5 Replies Latest reply on Nov 21, 2011 1:59 PM by Jon Scholten

    Using AD groups to create rule based access

      I would like to allow users to authenticate using the AD group Web users.(which I have done) and then Create rules on what they can access using additional groups. IE sales 

       

      I have done this now but I have to make Sales the authenticate group.   I would like for them to Authenticate with one group and then use other groups to create rule sets on....Is this possible?  How?

       

      I have considered removing the authorized users rule and allow everyone that authenticates against the domain pass into the filter.  Put the concern that I have with this is....If I do not have a rule to catch them and filter the access they will fall out the bottom with open access.

       

      Any information\assistance is appreciated.

      Thanks

       

      Message was edited by: imtrying on 11/18/11 3:29:13 PM CST
        • 1. Re: Using AD groups to create rule based access
          Jon Scholten

          This can be accomplished using the "Web Mapping" methodology outlined here: https://community.mcafee.com/docs/DOC-2210

           

          You can create policy "containers" or rulesets which apply to a particular group or whatever you want (the article talks about groups, but you could pick anything.

           

          I noticed you commented on the article, I attempted to clarify the advantage of using the method outlined in the article.

           

          ~Jon

          • 2. Re: Using AD groups to create rule based access

            Jon:

             

            Thanks for the information and I completely understand what you are doing here.  But doing it the way that you have described seems to add a step.  It appears that it would be possible to allow the users to authenticate to the proxy with one particular group, for me webusers, and then in the rule sets create individual rules for each user group that I would like to handle.  So, I would have a rule set that the Criteria would be Authentication.usergroups contain "sales" 

             

            So, webusers allows them to use the proxy but when it hits the rule set it would see if they are in the usergroups "sales"  and then allow them to enter the rule. 

             

            Am I missing something and being overly simplistic?

            • 3. Re: Using AD groups to create rule based access
              Jon Scholten

              The problem that the article solves is:

               

              -What if a user is not apart of "webusers"?

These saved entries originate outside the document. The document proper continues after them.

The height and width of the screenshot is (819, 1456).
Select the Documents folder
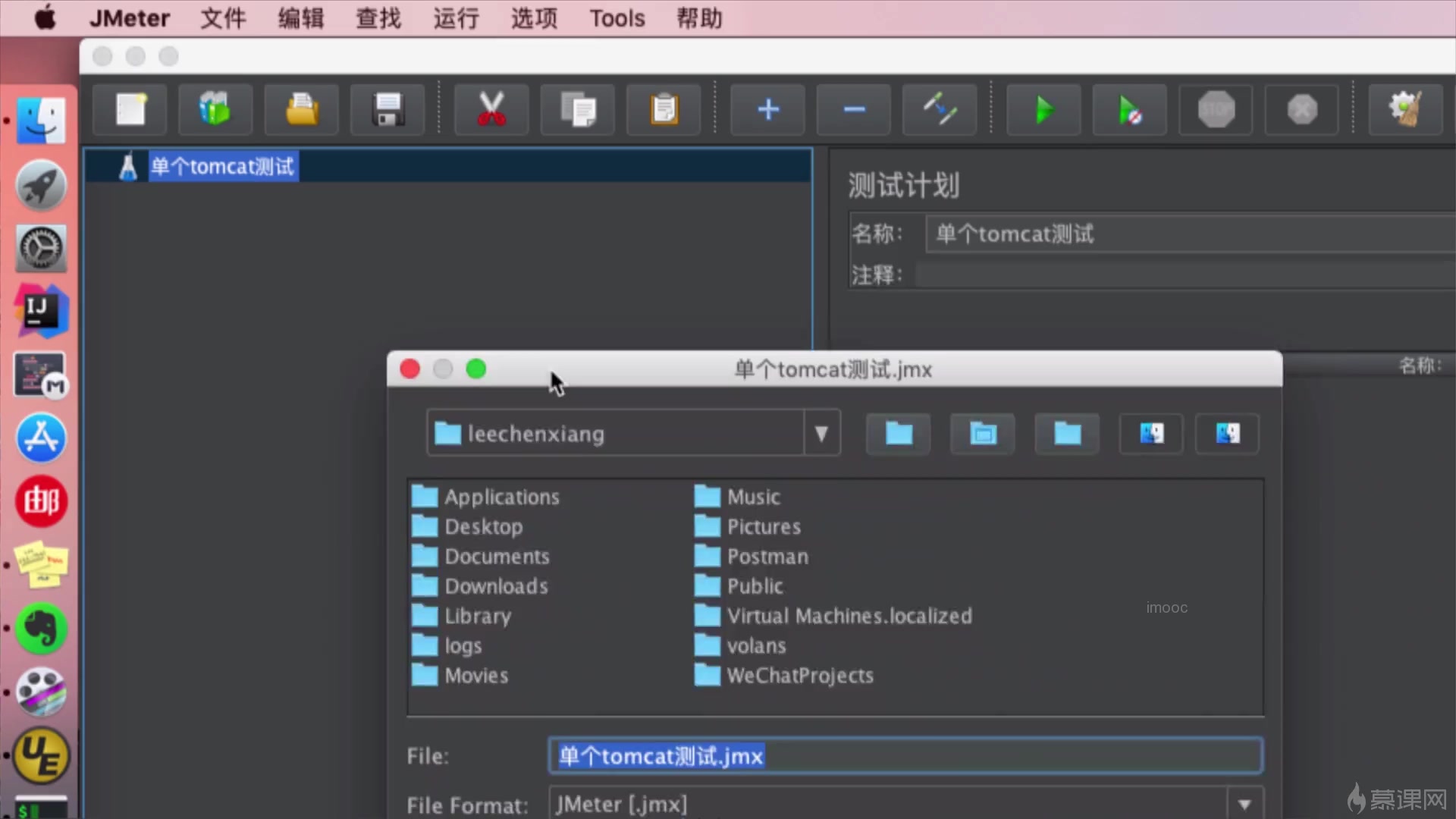[x=497, y=557]
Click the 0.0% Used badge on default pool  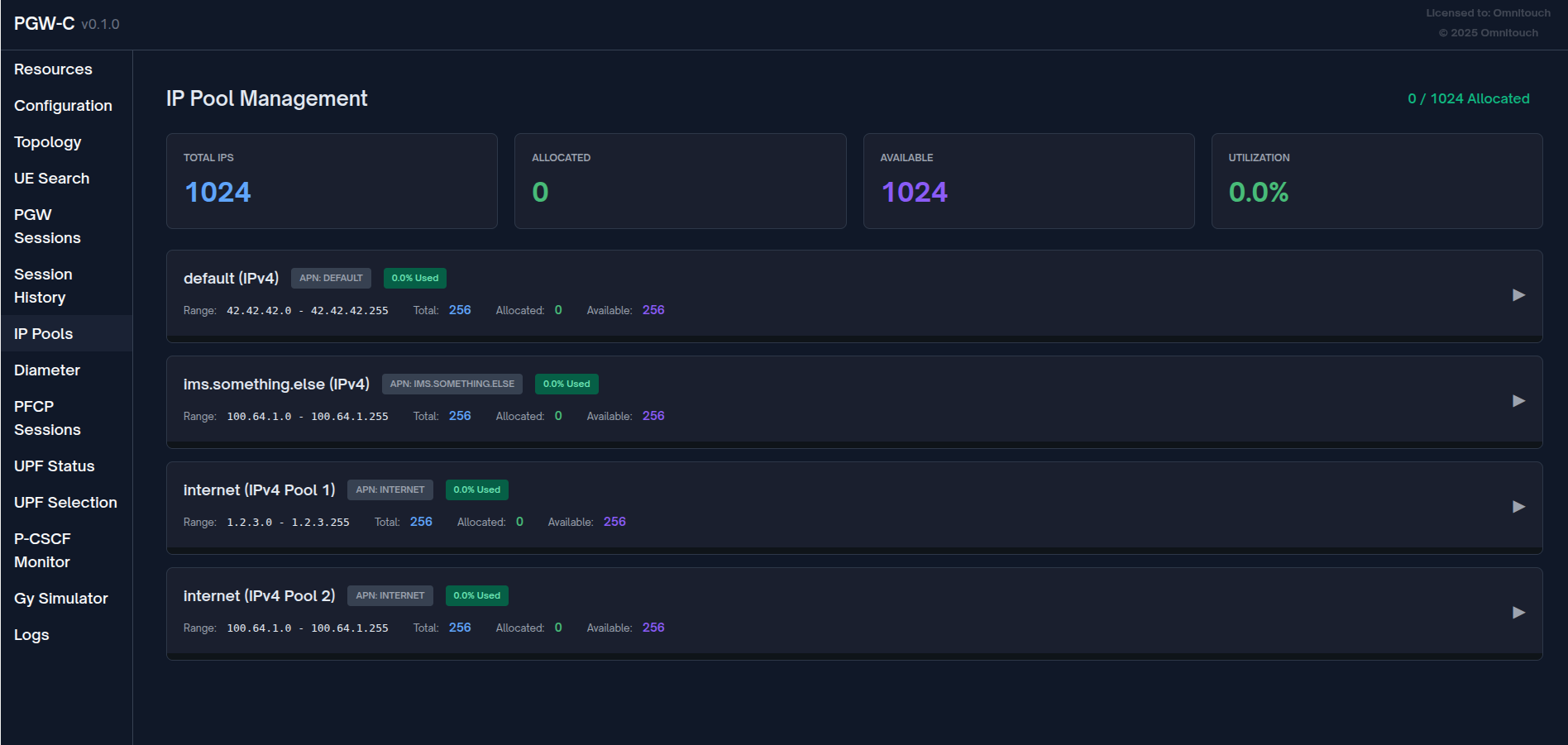coord(414,278)
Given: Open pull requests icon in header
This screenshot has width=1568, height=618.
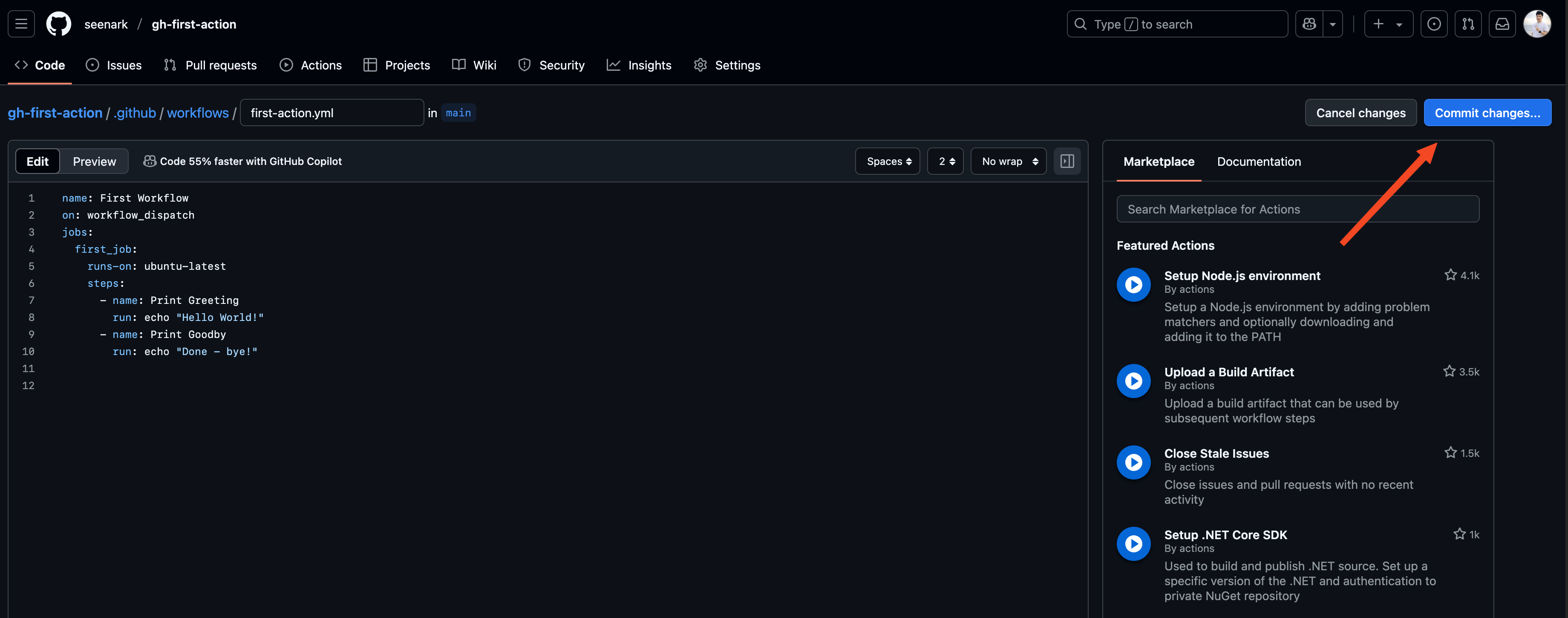Looking at the screenshot, I should 1467,24.
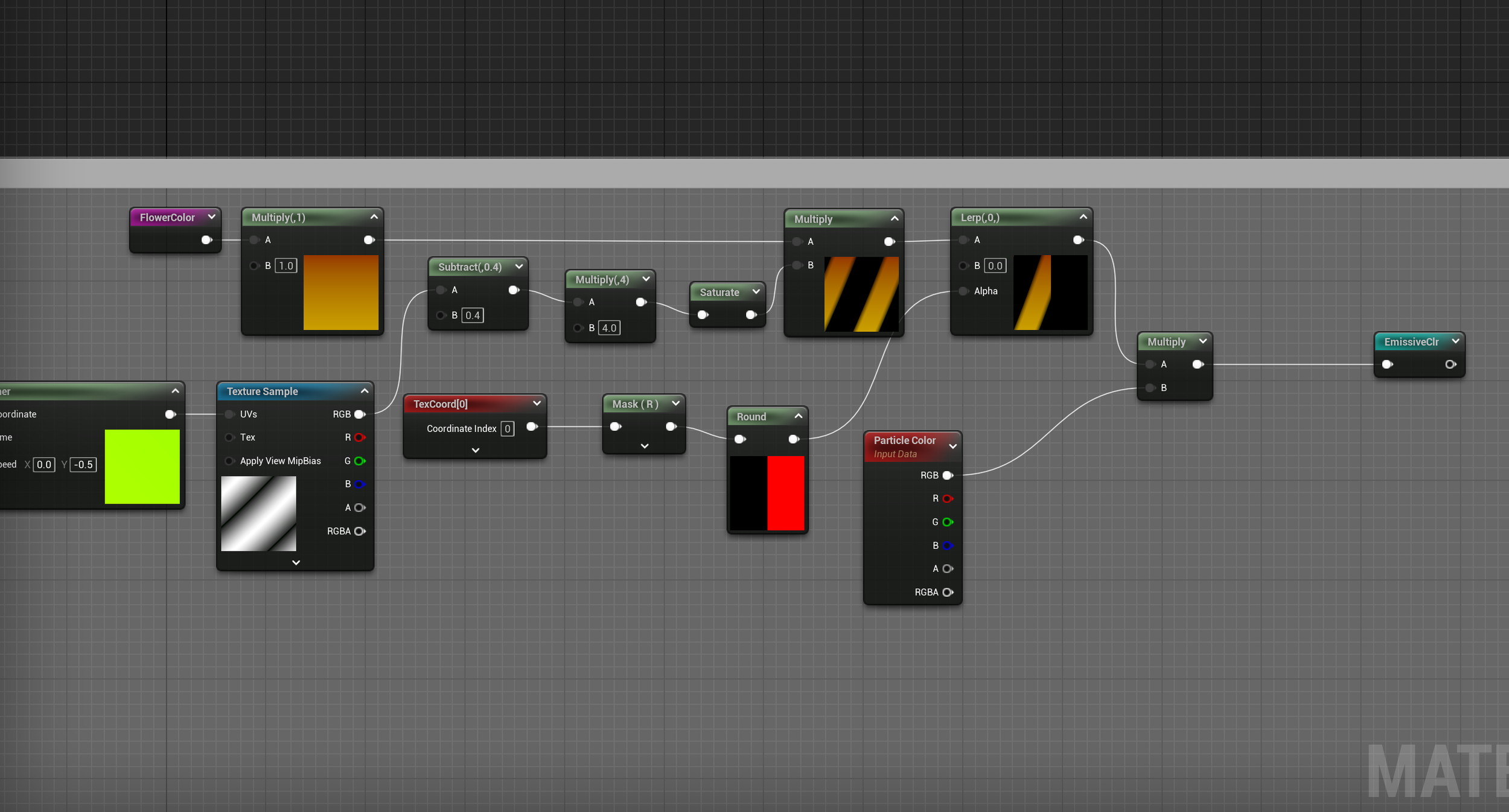Click EmissiveClr node right output pin
The width and height of the screenshot is (1509, 812).
[1450, 364]
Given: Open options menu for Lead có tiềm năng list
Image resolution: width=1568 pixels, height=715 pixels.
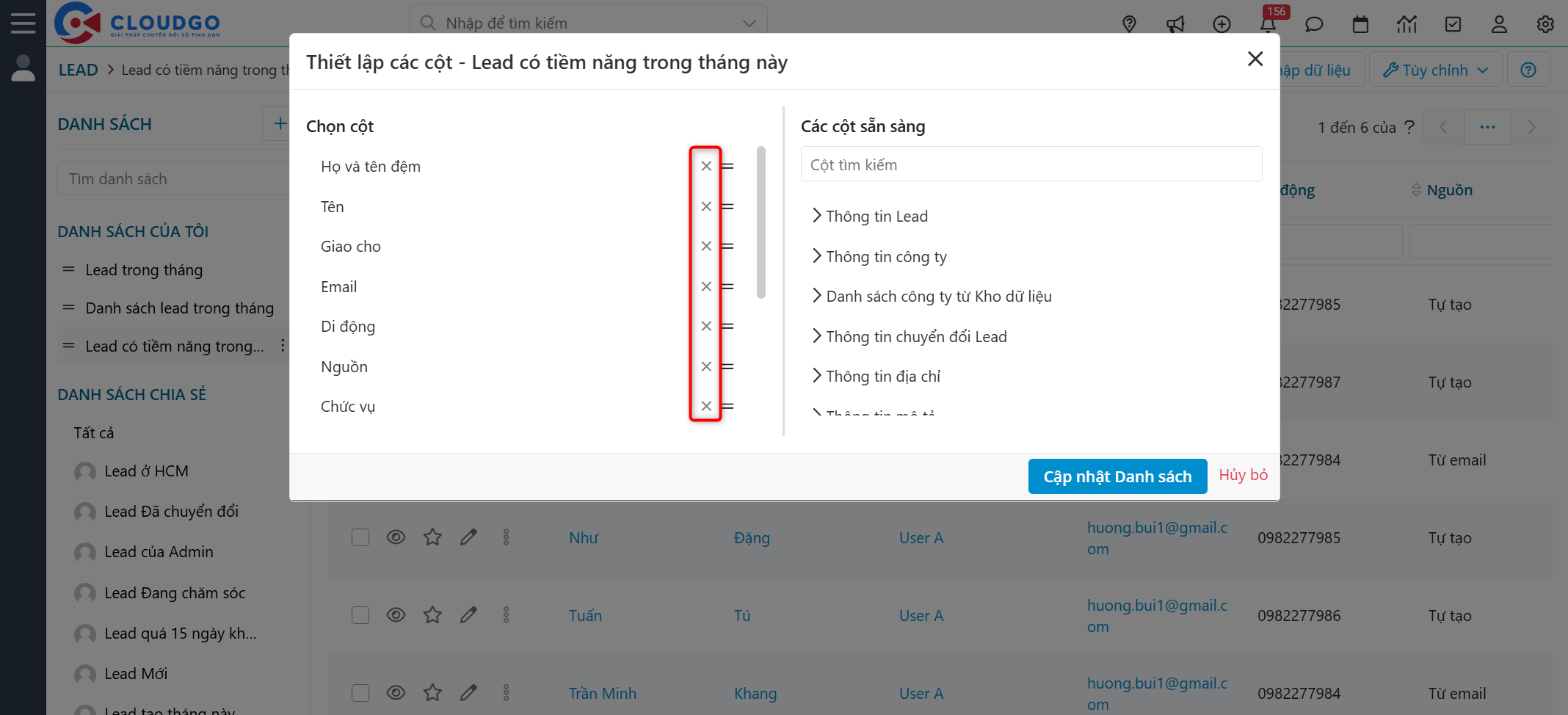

              -What if a user is apart of "webusers" and "execs"?

               

              This helps get a better understanding of how policy is assigned by structuring your rules with this method. You have one ruleset which assigns the "policy" as opposed to having every rule/ruleset determine the policy you should get.

               

              ~Jon

              • 4. Re: Using AD groups to create rule based access

                Jon:

                 

                Thanks again.  Yes this does help.  Let me ask, Where\how does the  default User-defined .policy get assigned?  I suspect that if they fall thru the rules and none has taken action then the User-Defined.policy would be placed in effect? 

                 

                Also, I do not understand what will happen if, like in your example, Doug is in both the Internet relaxed and the Internet strict(by mistake)?

                 

                Thanks again.  I find the help on this forum very helpful and accessible.  Thanks to you and the support team for answering questions in the forums.

                • 5. Re: Using AD groups to create rule based access
                  Jon Scholten

                  The article outlines both examples you are confused about, but let me clarify them further.

                   

                  As far as the default value for the "policy" property, this is talked about in the "catch-all". Where I explain the the "Policy" property is by default given the value "default".

                   

                  For Doug, he will get assigned policy depending on the order of the rules. If you want to be more "relaxed" you assign the relaxed policy first. If you want to be more "strict" then you assign the stricter policies first. Take a close look at the order of the rules.

                   

                  ~Jon